EH: When we do the show, I think the audience I want to reach is an audience that has not yet been defined and hasn't yet been packaged for cable, mainstream culture. I know it's out there. I always tell people, I feel like Professor X going to find the mutants. I like to speak to young weirdos. I think that our audience is just a lot of young weirdos. People of my generation who want to see something real. Have a show that's not overly conceived, not overly targeted and just off the cuff. I think it's possible people that some of the garbage networks are gonna see the show and say, "hey, let's do something like that. Let's find someone who can target this audience."

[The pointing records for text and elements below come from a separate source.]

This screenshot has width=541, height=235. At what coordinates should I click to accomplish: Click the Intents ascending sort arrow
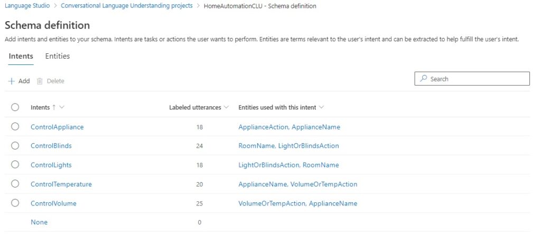[x=54, y=107]
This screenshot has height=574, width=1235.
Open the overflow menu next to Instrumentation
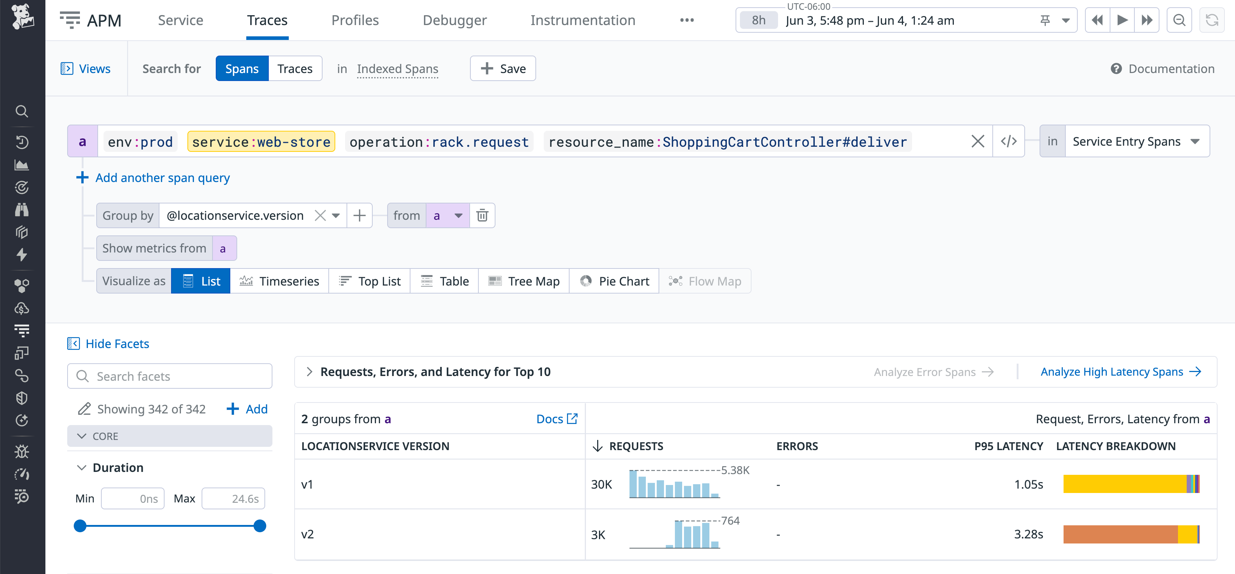pos(687,20)
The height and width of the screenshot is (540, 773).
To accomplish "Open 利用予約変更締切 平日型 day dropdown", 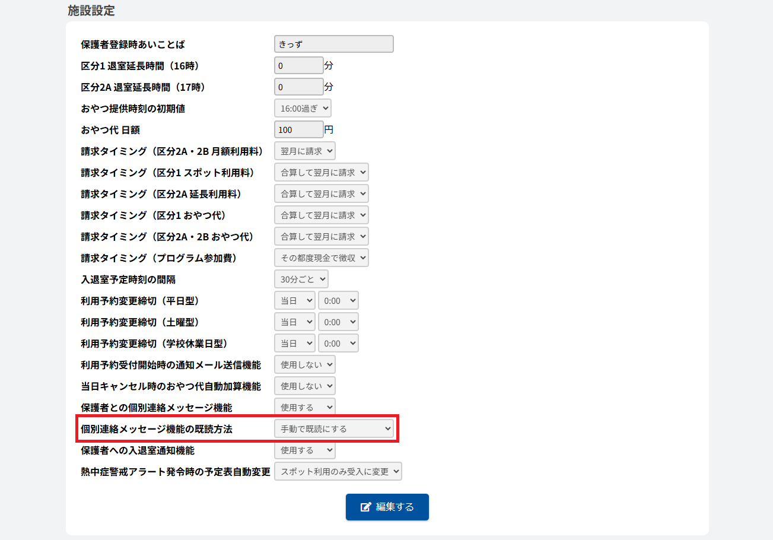I will [x=294, y=300].
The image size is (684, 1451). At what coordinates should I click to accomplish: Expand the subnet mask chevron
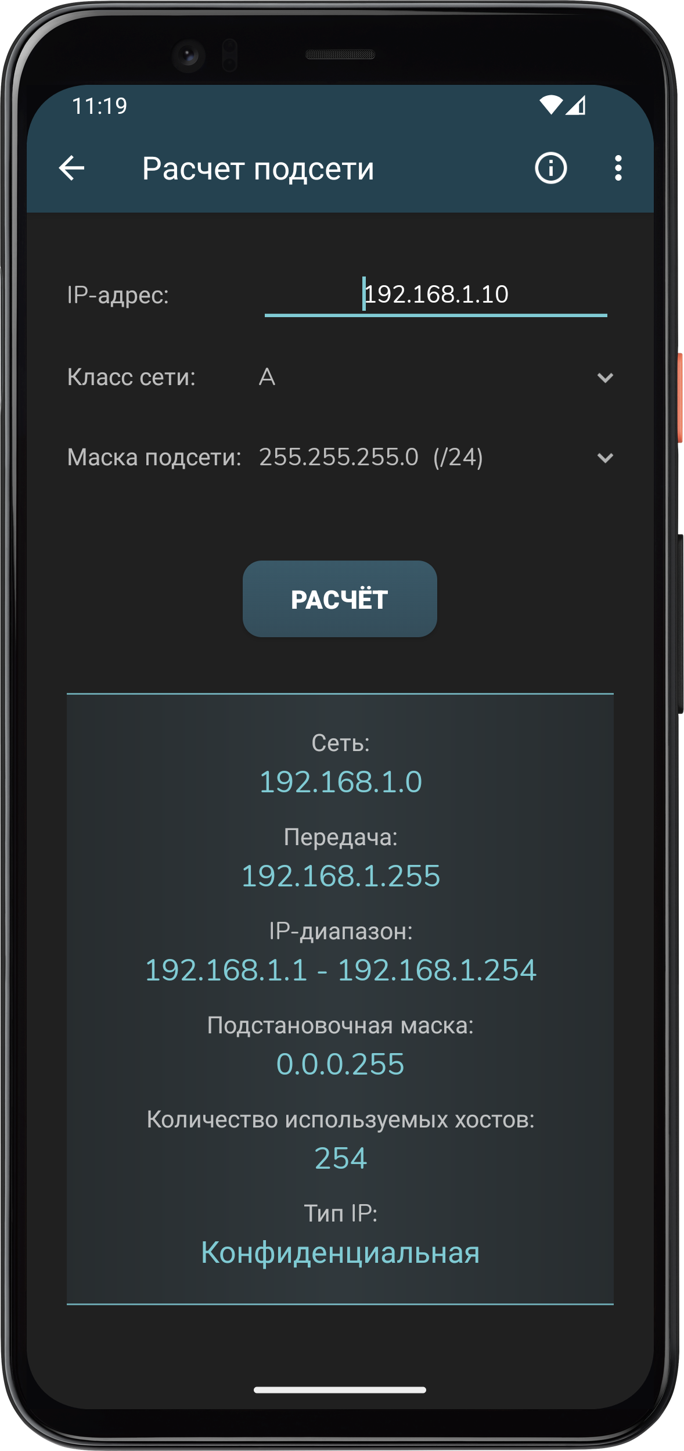click(605, 458)
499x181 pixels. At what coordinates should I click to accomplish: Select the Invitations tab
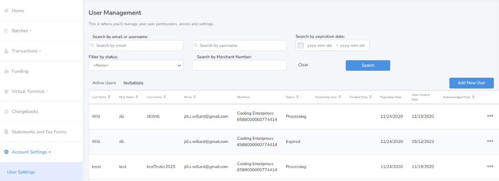pyautogui.click(x=134, y=83)
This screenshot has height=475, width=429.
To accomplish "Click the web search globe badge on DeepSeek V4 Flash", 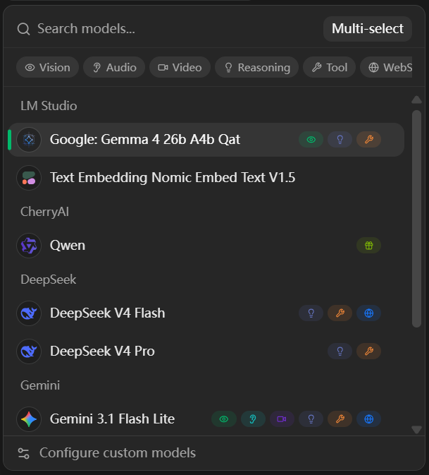I will [x=368, y=313].
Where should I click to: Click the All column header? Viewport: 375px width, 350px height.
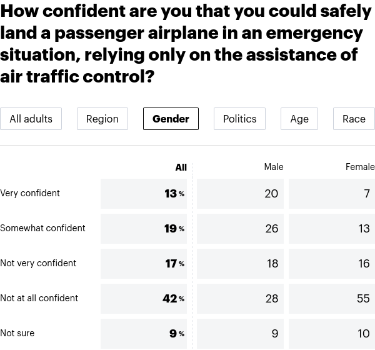tap(181, 167)
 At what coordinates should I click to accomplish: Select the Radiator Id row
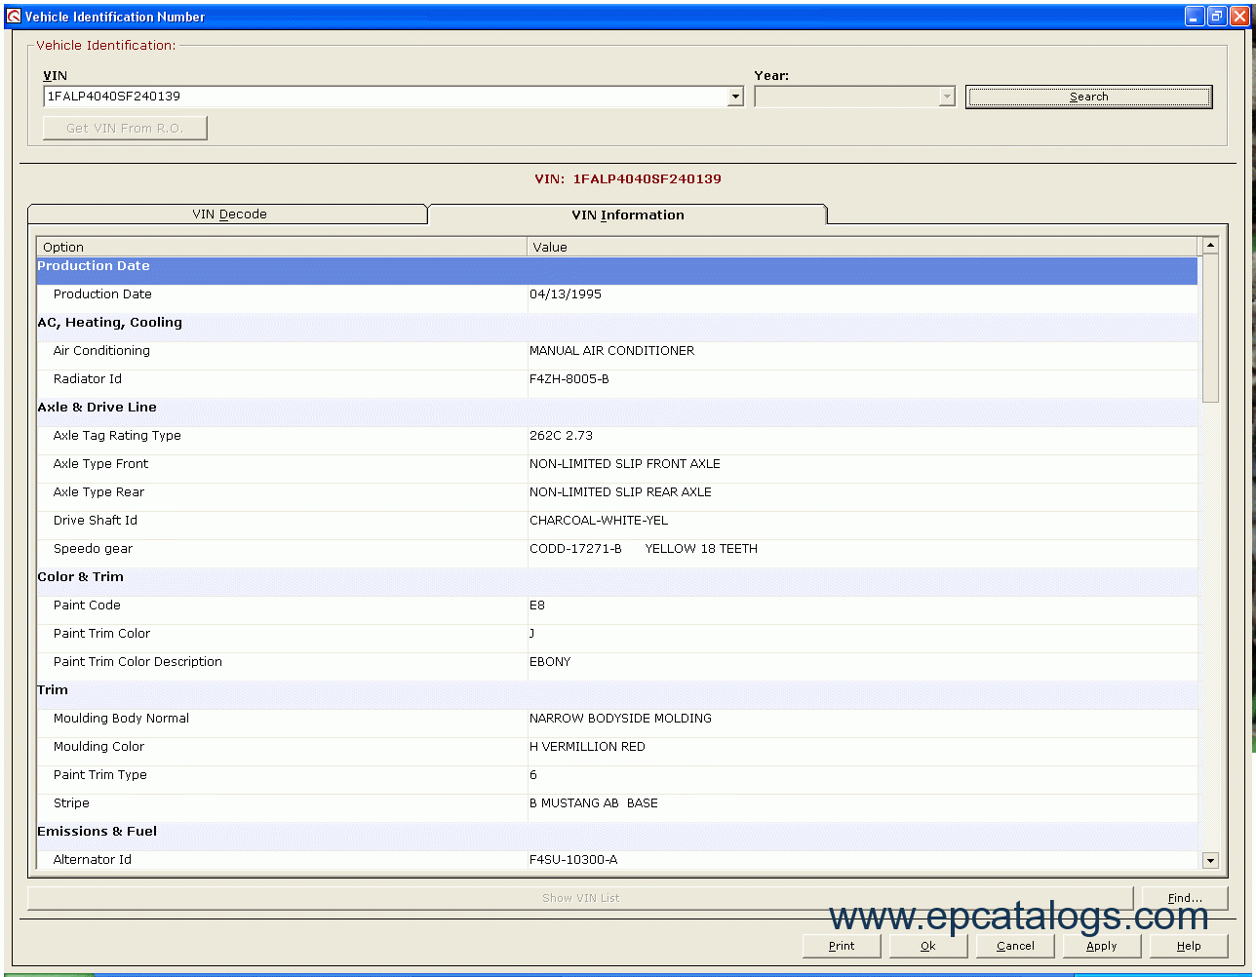[616, 379]
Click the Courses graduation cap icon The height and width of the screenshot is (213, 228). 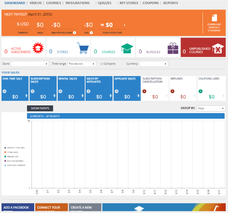tap(127, 48)
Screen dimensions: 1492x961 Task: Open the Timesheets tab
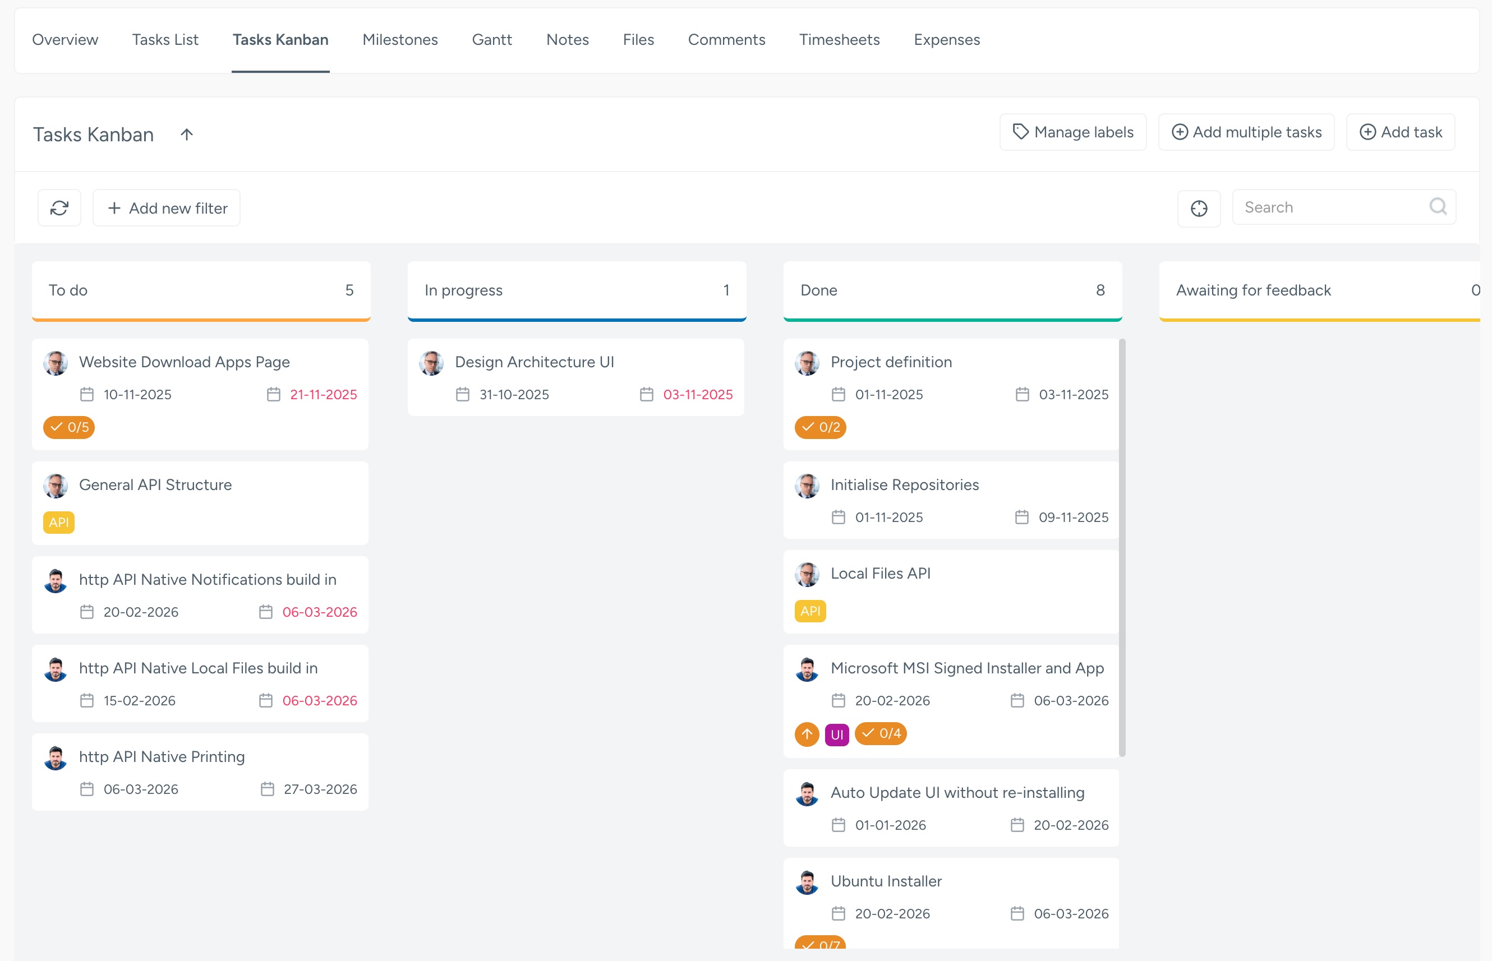point(839,39)
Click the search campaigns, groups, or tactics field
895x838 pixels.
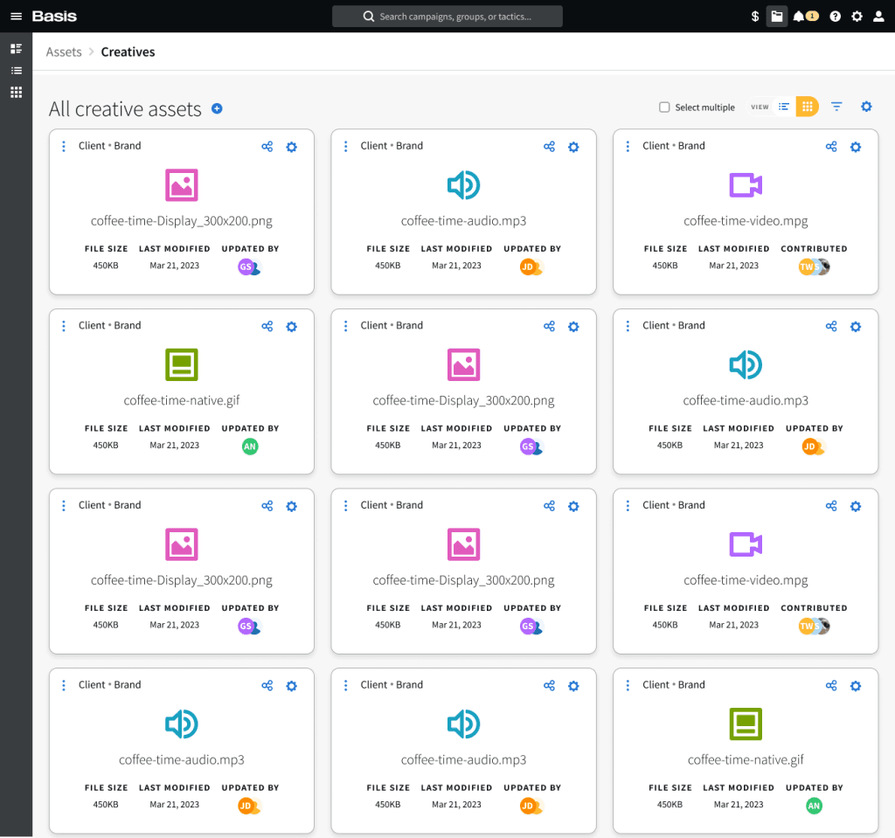pos(448,17)
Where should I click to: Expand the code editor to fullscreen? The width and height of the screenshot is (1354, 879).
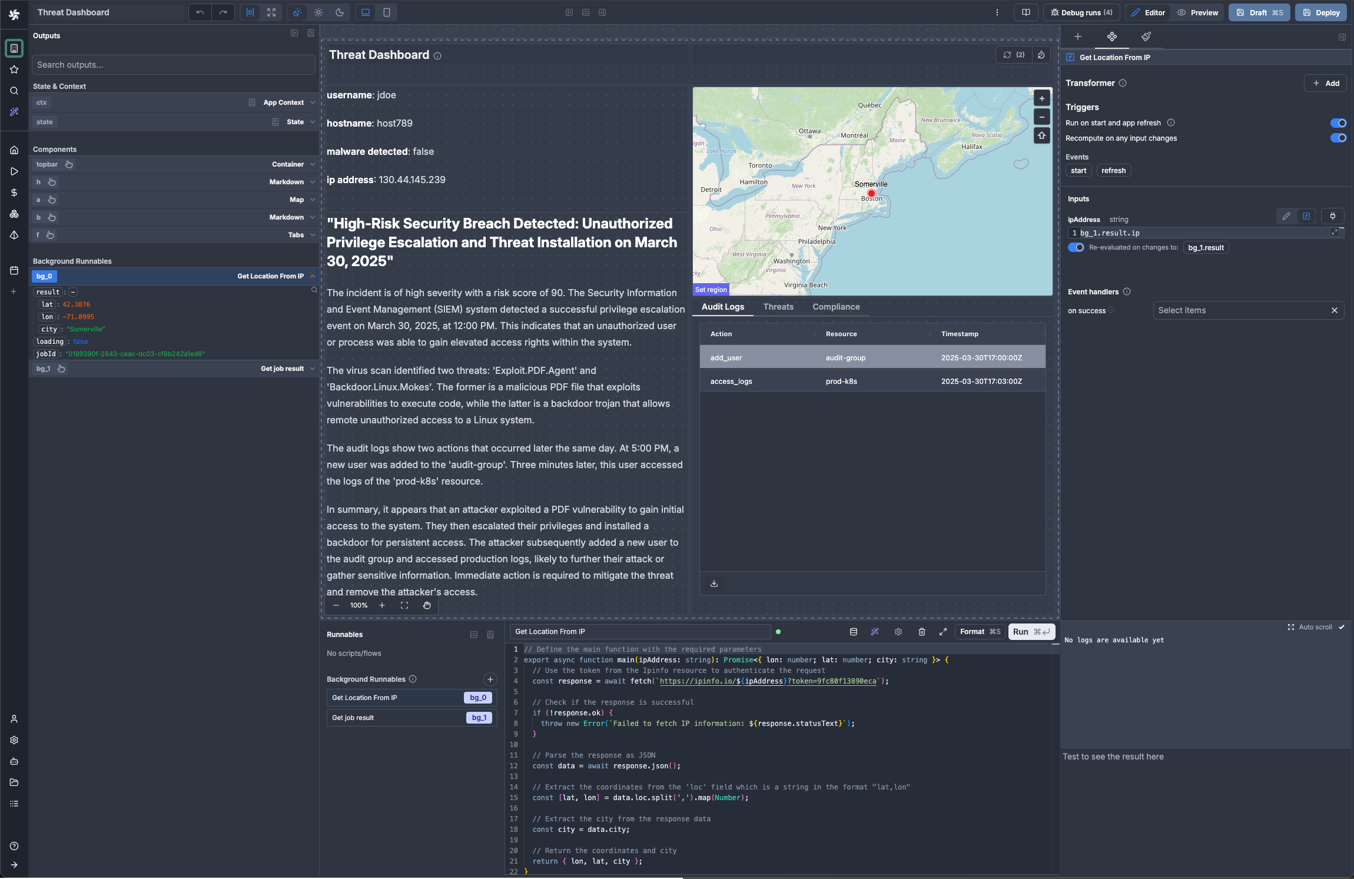tap(943, 632)
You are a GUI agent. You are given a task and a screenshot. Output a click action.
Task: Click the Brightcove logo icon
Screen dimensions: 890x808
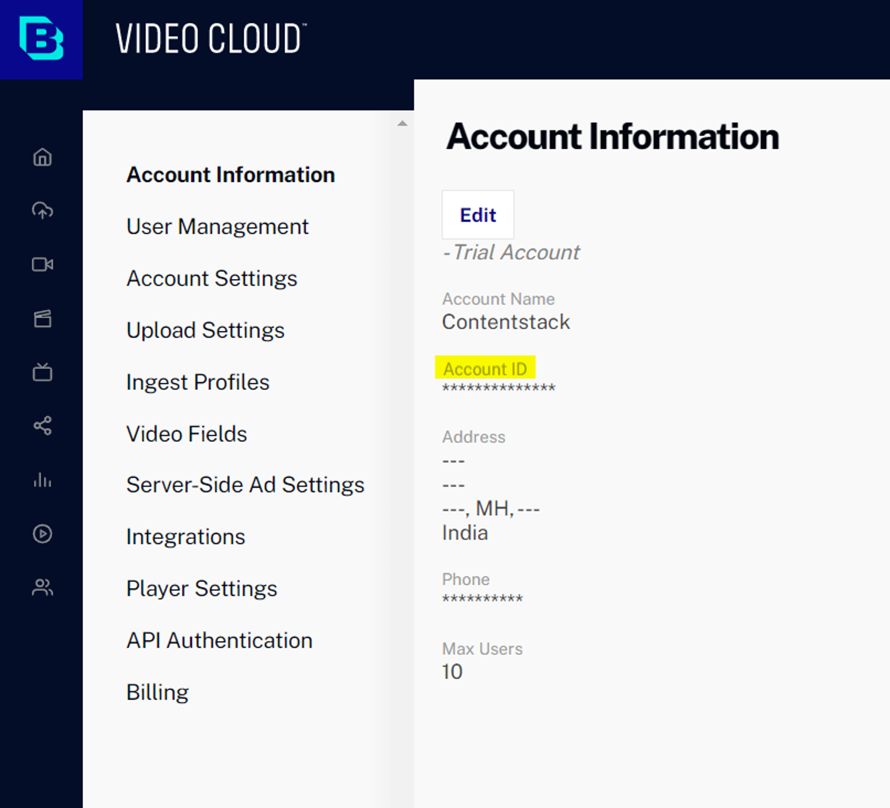(x=41, y=38)
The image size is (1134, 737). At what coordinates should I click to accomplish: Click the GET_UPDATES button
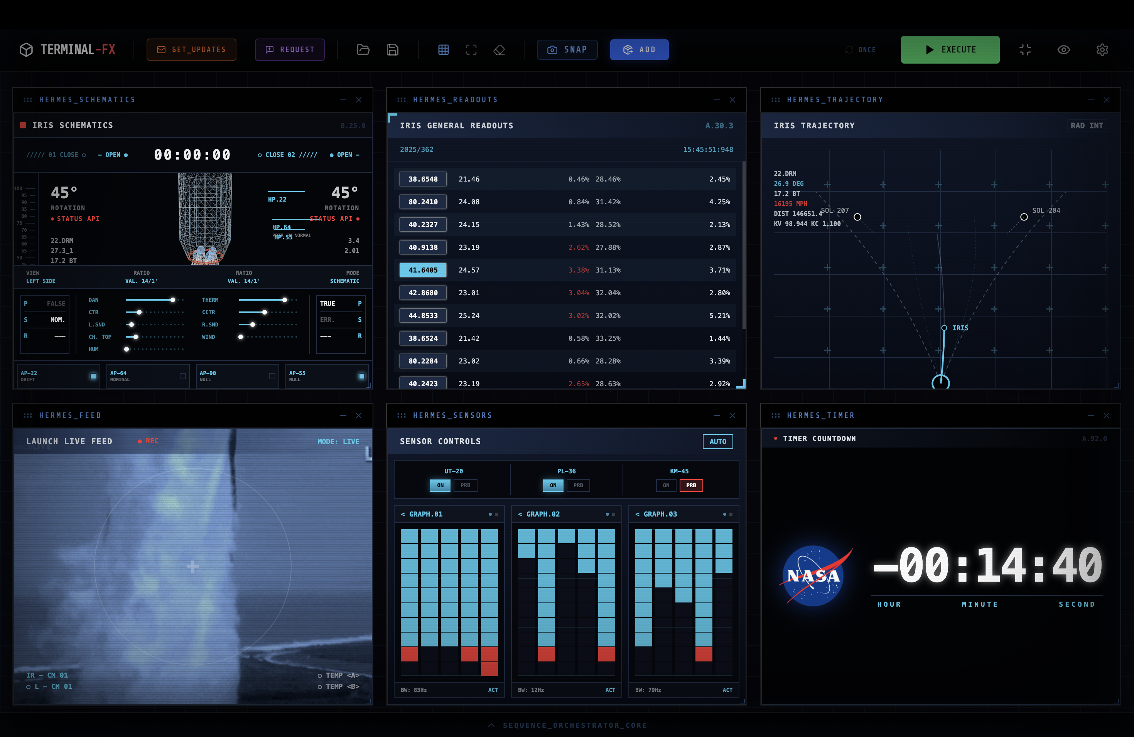point(191,50)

I feel like it's like when Kanye came out and everyone was like, "Wait ... there's people that want a rapper who talks more about Polo than gats and glocks? That's out there?" So it sucks because people see it and then they want to go after that dollar again. But I think the people who have really made a difference on art and culture have been people who were like, "look. I'm gonna make this for myself. Because I believe there are other people like me." And that's how we approach this. Me and my producer, every single show we get together and we're like, we get $50,000 to go to a city for three days with two shooters, what are we gonna do? And we never think about "what will the audience like?" We go for what we like.
The one thing I do do though, is I read every single YouTube comment. So we take the feedback. We respond. I respond to commenters who piss me off. On most shows they want to control the flow of information, we want to do the opposite. I don't have a publicist any more. I no longer work with a publicist. What I really believe in is giving access to me. If you want to ask me something, ask me. There's no question I want to avoid, there's nothing I don't want to talk about. People think you need a publicist to create a barrier -- I'm like, why? The show is about me, all my flaws are in there. We really want to have a show that people can touch.